In contrast to the associations observed between moisture damage and asthma and mould and wheeze in atopics, no such associations were found in the non-atopics. However, due to the low prevalence of dampness problems in non-atopics, we were unable to evaluate whether atopics may be more susceptible to household dampness than non-atopics. Moreover, we cannot rule out that the observed associations in the atopics are occurring due to reporting bias as people reporting adverse health outcomes may be more likely to report dampness. The use of observations made by the investigators rather than the participants would be preferable. Moreover, the use of a prospective design is more desirable for temporal separation of exposure and outcome assessment. This design was applied in the European Community Respiratory Health Survey (ECRHS) comprising 7,104 adults from 13 countries, that showed an increased risk of new-onset asthma with water damage (RR, 1.46; 95% CI, 1.09 to 1.94) and with mould odor (RR, 1.30; 95% CI, 1.00 to 1.68) reported at baseline [1]. Additionally, in the ECHRS study, a stronger health effect of household dampness was observed in atopics compared with non-atopics [1], similar to our findings of an effect in atopics.

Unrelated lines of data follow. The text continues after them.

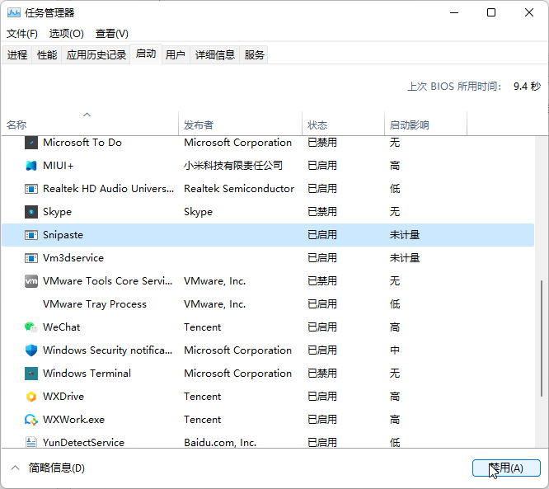Click the 禁用(A) button
549x489 pixels.
(506, 468)
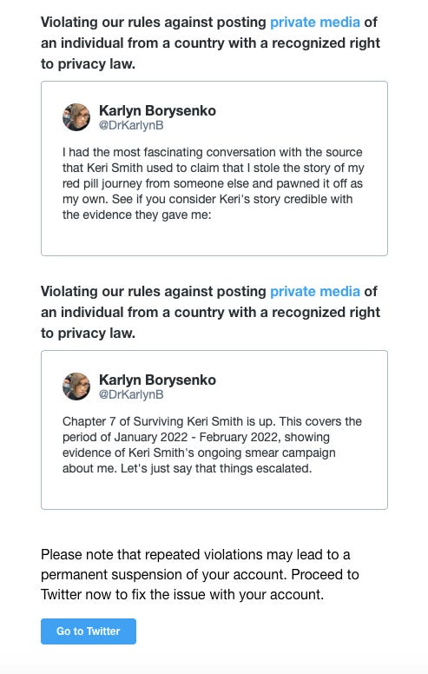This screenshot has width=428, height=674.
Task: Click the "Twitter now to fix the issue" line
Action: pyautogui.click(x=182, y=594)
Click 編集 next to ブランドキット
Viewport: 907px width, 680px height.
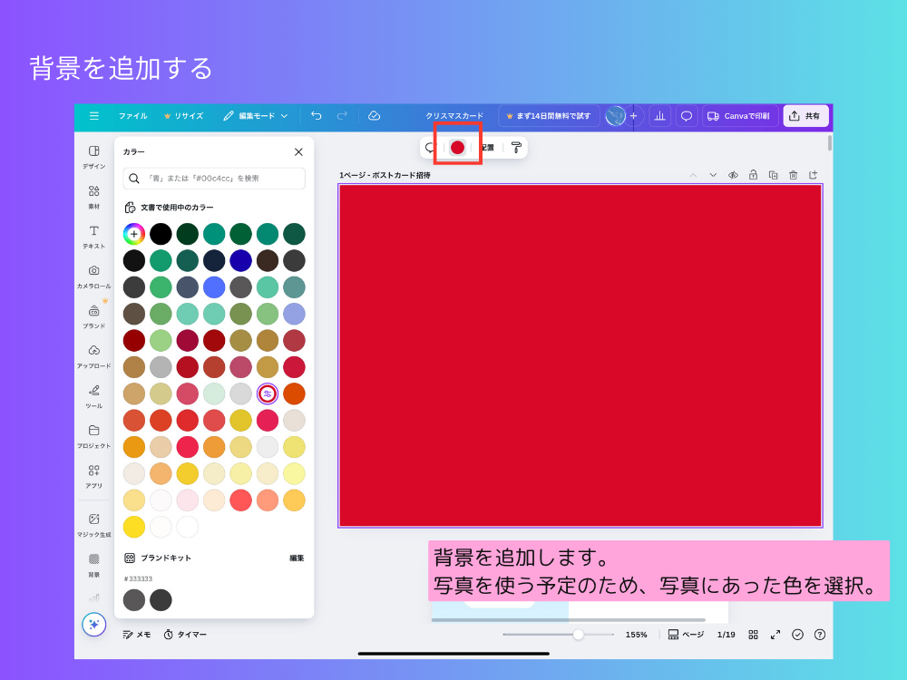(x=297, y=559)
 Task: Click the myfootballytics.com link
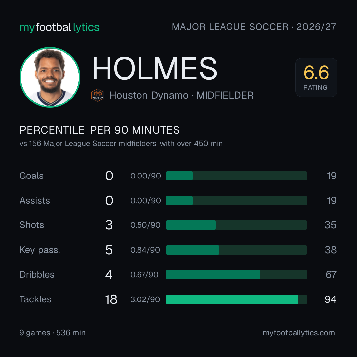[x=299, y=333]
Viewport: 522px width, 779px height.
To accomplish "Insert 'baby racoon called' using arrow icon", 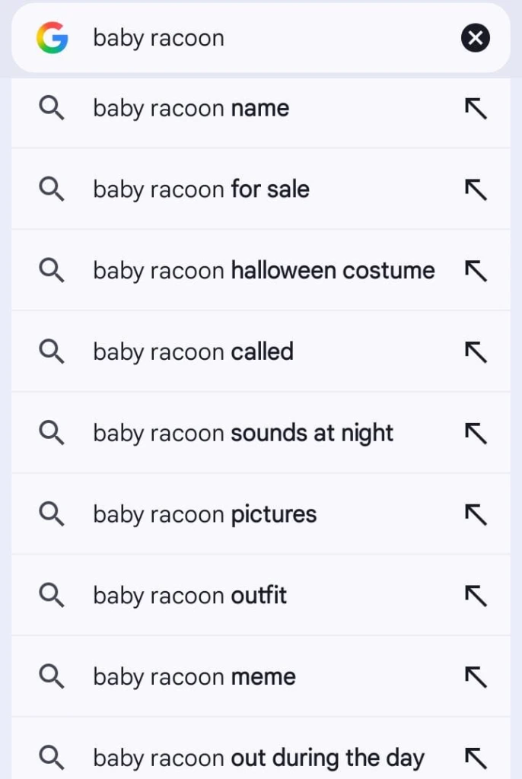I will coord(476,351).
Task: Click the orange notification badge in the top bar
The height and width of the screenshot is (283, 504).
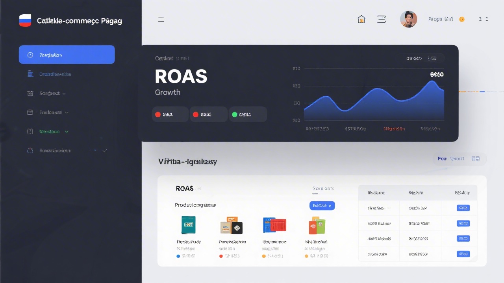Action: [x=462, y=19]
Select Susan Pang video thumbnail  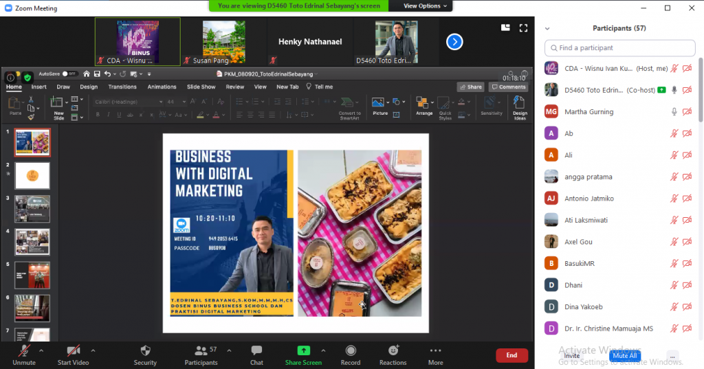click(224, 42)
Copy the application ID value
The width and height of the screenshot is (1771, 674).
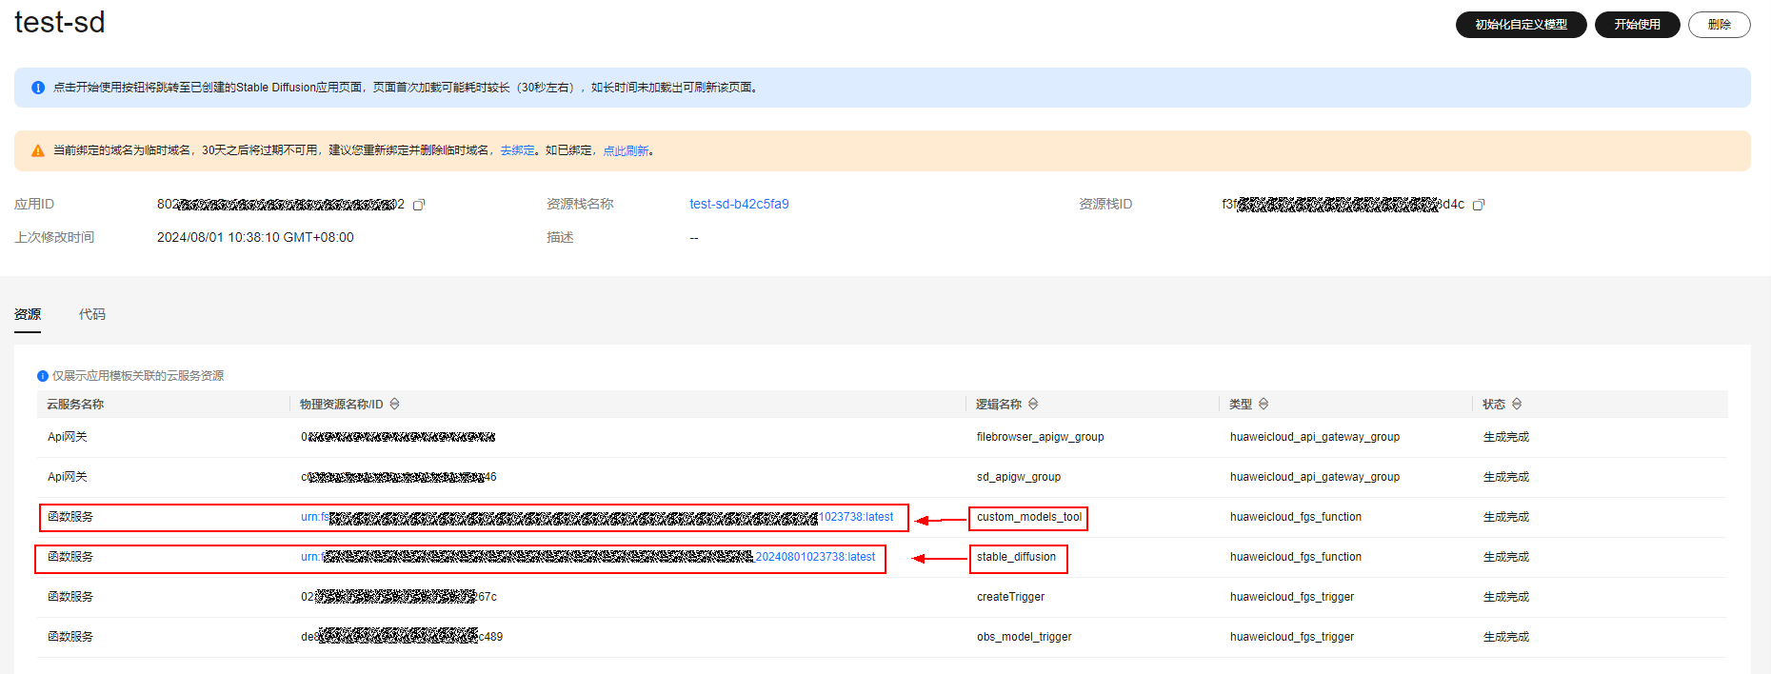(x=419, y=205)
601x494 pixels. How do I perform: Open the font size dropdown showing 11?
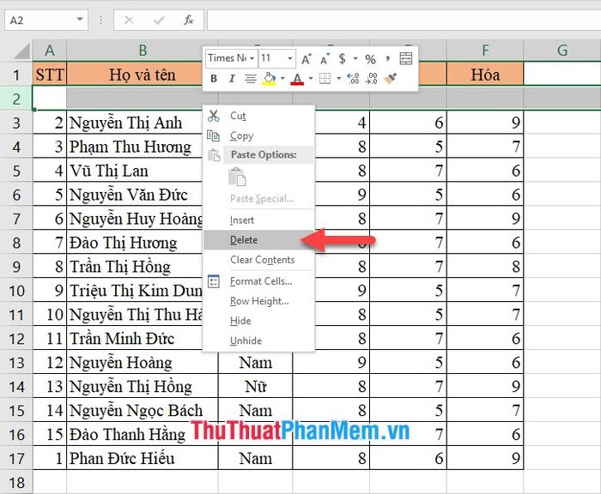pos(289,58)
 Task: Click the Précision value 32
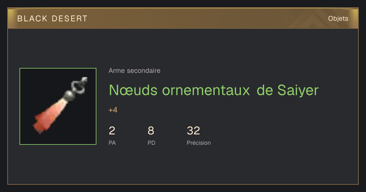coord(193,131)
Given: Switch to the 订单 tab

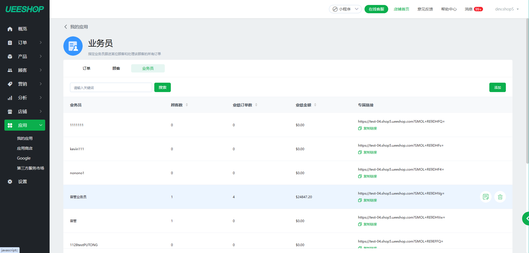Looking at the screenshot, I should coord(87,68).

A strength of our study is the inclusion of lung function, which is a more objective measure than self-reported symptoms. However, we found no decline in lung function associated with dampness despite the fact that it has been observed in other studies [8,48,49] and no clear or consistent associations were found between species and groups of microorganisms and lung function. Furthermore, we were unable to identify potential microbial agents responsible for the observed association between dampness indicators and asthma, since we found only a few significant associations between individual microbial exposures and dampness indicators. It should, however, be noted that due to the low prevalence of some dampness indicators, we were underpowered to show any difference in levels of microbial exposure.

In conclusion, household moisture damage was associated with increased risk of asthma and mould odor with an increased risk of wheeze in atopics. Moreover, our findings suggest that asthma and allergy in adults may, in some cases, be associated with species composition and microbial load present in urban domestic environments.

Biographies

Jeroen Douwes is Professor of Public Health and Director of Massey University’s Centre for Public Health Research in Wellington, New Zealand. He leads a comprehensive programme of research on the causes, mechanisms and prevention of respiratory disease; he also conducts a wide range of environmental and occupational health research.

Jonas Nørrelund Lindgreen is CEO and co-founder of HouseTest, which has specialized in developing qPCR-based analyses to measure and to evaluate microbial contaminants of the indoor climate. He completed his PhD degree on cancer immunology from University of Southern Denmark in 2011.

Betina Heinsbæk Thuesen is a Senior Researcher and Head of Section for Population-based Epidemiology at Center for Clinical Research and Prevention, Bispebjerg and Frederiksberg Hospital, Copenhagen, Denmark. She is an experienced  researcher within the field of epidemiology with a main focus on NCDs in relation to different life style factors and has taken part in the coordination of several national as well as international research projects.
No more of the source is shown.